Bible, Chronique, Homosexualité, Religion, Roman, Sida, Suède

N’essuie jamais de larmes sans gants

Jonas GARDELL, N'essuie jamais de larmes sans gants

Amour, maladie et mort

Amour, maladie et mort : les trois chapitres de ce roman démontrent l’équation valable pour les homosexuels dans les années 1980, partout dans le monde et plus particulièrement en Suède.
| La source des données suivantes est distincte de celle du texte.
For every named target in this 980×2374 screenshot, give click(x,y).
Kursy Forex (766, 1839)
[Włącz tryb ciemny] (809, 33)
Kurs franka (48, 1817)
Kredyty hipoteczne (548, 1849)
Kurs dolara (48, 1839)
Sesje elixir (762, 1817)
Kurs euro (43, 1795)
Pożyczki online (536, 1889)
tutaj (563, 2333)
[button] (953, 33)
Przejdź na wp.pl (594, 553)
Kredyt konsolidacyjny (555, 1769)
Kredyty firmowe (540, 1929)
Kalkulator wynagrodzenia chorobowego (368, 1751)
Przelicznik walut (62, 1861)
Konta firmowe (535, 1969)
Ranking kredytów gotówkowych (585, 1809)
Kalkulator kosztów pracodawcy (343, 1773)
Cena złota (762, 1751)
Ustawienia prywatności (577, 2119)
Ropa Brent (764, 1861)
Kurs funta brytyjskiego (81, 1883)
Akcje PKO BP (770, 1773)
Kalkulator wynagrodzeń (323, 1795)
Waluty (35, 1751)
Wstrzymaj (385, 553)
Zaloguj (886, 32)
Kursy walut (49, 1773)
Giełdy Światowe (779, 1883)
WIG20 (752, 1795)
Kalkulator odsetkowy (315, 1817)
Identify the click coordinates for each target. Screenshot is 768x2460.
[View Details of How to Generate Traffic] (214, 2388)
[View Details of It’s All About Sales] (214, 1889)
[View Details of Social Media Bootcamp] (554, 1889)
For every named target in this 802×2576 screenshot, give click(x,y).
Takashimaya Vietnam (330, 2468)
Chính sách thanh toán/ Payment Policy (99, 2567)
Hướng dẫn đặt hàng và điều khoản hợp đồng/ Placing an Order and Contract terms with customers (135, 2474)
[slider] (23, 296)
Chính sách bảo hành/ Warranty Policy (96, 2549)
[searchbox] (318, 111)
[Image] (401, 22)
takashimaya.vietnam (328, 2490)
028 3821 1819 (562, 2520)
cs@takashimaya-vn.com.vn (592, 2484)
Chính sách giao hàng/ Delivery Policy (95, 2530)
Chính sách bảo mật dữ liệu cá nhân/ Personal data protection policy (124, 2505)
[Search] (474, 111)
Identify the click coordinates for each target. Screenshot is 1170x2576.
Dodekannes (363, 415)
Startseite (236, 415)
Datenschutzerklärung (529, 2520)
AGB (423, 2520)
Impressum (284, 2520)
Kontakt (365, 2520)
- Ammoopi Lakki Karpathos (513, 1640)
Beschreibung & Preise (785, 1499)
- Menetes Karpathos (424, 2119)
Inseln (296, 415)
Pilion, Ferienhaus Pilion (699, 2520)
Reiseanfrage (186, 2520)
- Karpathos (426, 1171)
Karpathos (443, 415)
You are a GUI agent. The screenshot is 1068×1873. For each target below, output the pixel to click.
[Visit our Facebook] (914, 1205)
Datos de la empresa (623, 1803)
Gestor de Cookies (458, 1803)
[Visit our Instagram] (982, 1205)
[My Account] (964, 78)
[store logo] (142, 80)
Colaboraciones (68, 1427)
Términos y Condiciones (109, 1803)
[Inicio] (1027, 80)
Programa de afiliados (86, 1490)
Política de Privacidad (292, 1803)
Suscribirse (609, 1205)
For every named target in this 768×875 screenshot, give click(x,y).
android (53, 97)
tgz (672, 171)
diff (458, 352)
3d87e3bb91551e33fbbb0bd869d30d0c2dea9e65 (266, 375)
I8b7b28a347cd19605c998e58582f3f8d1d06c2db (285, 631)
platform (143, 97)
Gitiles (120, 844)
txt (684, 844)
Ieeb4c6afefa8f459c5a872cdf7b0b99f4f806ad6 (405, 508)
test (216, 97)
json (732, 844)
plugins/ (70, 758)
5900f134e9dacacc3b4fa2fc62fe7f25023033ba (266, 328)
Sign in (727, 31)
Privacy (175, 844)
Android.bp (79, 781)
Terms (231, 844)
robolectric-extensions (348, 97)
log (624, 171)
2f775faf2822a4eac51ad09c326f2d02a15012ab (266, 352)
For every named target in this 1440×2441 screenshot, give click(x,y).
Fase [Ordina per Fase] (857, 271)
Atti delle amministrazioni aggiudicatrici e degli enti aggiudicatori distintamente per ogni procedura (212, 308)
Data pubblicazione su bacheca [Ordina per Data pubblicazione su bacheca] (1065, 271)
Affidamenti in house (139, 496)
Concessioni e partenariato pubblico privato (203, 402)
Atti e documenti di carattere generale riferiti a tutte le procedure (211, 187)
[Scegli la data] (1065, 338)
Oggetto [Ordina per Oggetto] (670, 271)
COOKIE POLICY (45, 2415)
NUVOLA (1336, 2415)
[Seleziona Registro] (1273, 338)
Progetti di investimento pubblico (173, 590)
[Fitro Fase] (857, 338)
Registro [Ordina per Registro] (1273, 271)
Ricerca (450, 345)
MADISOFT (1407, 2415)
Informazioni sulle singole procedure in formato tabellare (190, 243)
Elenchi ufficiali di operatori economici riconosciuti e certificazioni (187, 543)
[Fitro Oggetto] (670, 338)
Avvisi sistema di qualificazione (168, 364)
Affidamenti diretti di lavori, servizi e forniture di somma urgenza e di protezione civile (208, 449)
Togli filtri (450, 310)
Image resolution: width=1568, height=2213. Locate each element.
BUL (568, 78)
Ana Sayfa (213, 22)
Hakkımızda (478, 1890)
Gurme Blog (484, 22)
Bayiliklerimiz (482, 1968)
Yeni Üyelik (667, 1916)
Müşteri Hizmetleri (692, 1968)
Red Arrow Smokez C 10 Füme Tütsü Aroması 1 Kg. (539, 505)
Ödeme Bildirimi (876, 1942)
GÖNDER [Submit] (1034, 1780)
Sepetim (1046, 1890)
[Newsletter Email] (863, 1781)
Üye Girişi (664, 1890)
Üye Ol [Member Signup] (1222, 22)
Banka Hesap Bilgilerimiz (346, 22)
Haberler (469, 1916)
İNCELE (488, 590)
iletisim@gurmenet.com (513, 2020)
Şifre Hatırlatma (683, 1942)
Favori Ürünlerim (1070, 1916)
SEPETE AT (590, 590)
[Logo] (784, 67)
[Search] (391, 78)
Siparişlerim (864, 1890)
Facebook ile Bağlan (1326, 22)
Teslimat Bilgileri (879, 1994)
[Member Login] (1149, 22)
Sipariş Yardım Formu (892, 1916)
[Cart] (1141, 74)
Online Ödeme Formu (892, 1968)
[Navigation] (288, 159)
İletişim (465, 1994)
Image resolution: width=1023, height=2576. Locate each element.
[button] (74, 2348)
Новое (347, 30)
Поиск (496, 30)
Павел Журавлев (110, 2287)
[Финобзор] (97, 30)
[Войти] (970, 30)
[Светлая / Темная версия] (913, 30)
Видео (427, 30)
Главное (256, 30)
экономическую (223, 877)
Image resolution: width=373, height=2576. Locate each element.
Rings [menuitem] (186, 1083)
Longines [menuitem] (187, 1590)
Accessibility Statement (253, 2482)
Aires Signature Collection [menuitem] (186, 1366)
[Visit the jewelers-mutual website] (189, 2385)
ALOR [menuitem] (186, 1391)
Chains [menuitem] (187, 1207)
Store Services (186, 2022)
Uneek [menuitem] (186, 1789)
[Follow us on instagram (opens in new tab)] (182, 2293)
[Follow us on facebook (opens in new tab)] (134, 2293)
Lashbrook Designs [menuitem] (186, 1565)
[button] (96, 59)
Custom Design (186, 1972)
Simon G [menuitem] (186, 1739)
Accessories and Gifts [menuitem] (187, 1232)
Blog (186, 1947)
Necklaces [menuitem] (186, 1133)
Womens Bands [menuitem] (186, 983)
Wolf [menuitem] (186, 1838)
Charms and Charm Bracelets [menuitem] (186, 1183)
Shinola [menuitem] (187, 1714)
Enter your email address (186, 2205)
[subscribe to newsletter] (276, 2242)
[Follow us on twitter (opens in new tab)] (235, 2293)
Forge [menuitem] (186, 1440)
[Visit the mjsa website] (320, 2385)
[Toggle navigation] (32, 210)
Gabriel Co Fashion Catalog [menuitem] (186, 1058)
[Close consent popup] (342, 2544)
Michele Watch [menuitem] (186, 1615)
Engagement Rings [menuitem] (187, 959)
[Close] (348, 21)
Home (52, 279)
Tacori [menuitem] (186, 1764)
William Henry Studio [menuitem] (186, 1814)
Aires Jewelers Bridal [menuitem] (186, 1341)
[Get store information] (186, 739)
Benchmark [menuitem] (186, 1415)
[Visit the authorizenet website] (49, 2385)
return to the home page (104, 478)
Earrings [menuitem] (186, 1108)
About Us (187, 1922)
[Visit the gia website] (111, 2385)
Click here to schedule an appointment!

Nous suivons ici la destinée d’un groupe d’amis habitant Stockholm, avec pour animateur Paul, un homosexuel militant auprès de qui se retrouvent Rasmus, Benjamin et les autres. Rasmus et Benjamin forment le duo étoile dans ce récit, avec Benjamin rare témoin survivant. Nous voyons les deux jeunes hommes évoluer, depuis leur enfance en province dans un milieu familial rigide jusqu’à leur vie commune dans la capitale suédoise. Se succèdent les épisodes qui marquent l’existence des homosexuels en 1980 : la révélation de leur homosexualité, l’extraction difficile d’un milieu rétrograde, la vie commune, la revendication de leur différence. Et pire, avec la maladie, puis la mort, qui les frappent presque sans distinction.

L’histoire intime

Dans les premières pages du roman, en 1989, Rasmus se meurt dans la chambre d’un hôpital où les personnes atteintes du sida sont cantonnées. Le personnel médical approche les malades muni de gants stériles, dans la peur généralisée de la contagion. Benjamin, qui échappera à un destin tragique grâce à la trithérapie apparue par la suite, est aux côtés de son compagnon. Enfin, près de vingt ans plus tard, l’homme resté seul pourra se rendre sur la tombe de son ami, dont le corps avait été enterré dans son village natal, sous la « protection » exclusive de ses parents. A tous, l’amour leur fait l’effet d’une douleur fantôme :

« Il n’y a plus que le vide, là où il y avait Rasmus. L’amour. Une douleur fantôme. » (.p.460)

Le contexte de l’époque

Entretemps, alternent l’histoire et les propos sur l’apparition du Sida (le cancer gay), la réaction effarante des milieux traditionnels, les revendications des représentants homosexuels en Suède. Se succèdent les passages où Rasmus et Benjamin vivent leur union, et le comportement des membres de leur famille, protestante ou adepte des Témoins de Jéhovah. Le rejet est parfois total.

S’inscrivent dans l’histoire des récits enchâssés, qui racontent la destinée de Reine, une des premières victimes du Sida, qui mourra seul dans une chambre d’hôpital. Ou de Lars Ake, qui organise une grande fête réunissant toutes ses connaissances avant de mourir peu après. Et de Bengt, acteur qui connaît à peine le succès sur la scène, et qui se donne la mort pour éviter les souffrances ou le déshonneur.

Récit à plusieurs voix

C’est le roman des années sida en Suède, dans un concert de voix parfois discordantes. La construction du récit est polyphonique. Des passages se succèdent sur la destinée de Rasmus et Benjamin, avec pour figure centrale Benjamin qui résiste aux signes de la maladie, entouré de son cercle d’amis. En arrière-plan figurent ses parents ou ceux de Rasmus, avec qui les relations sont conflictuelles. Passé et présent se suivent, dans de courts chapitres, lors de l’évocation des origines des personnages. L’histoire de Benjamin et des siens alternent avec des propos sur le contexte historique ou politique, les milieux homosexuels en province ou dans la capitale que le personnage découvre et fréquente, les revendications des ligues LGBT.

Un roman foisonnant, où parfois l’auteur prend un ton polémique, revendicatif, ironique.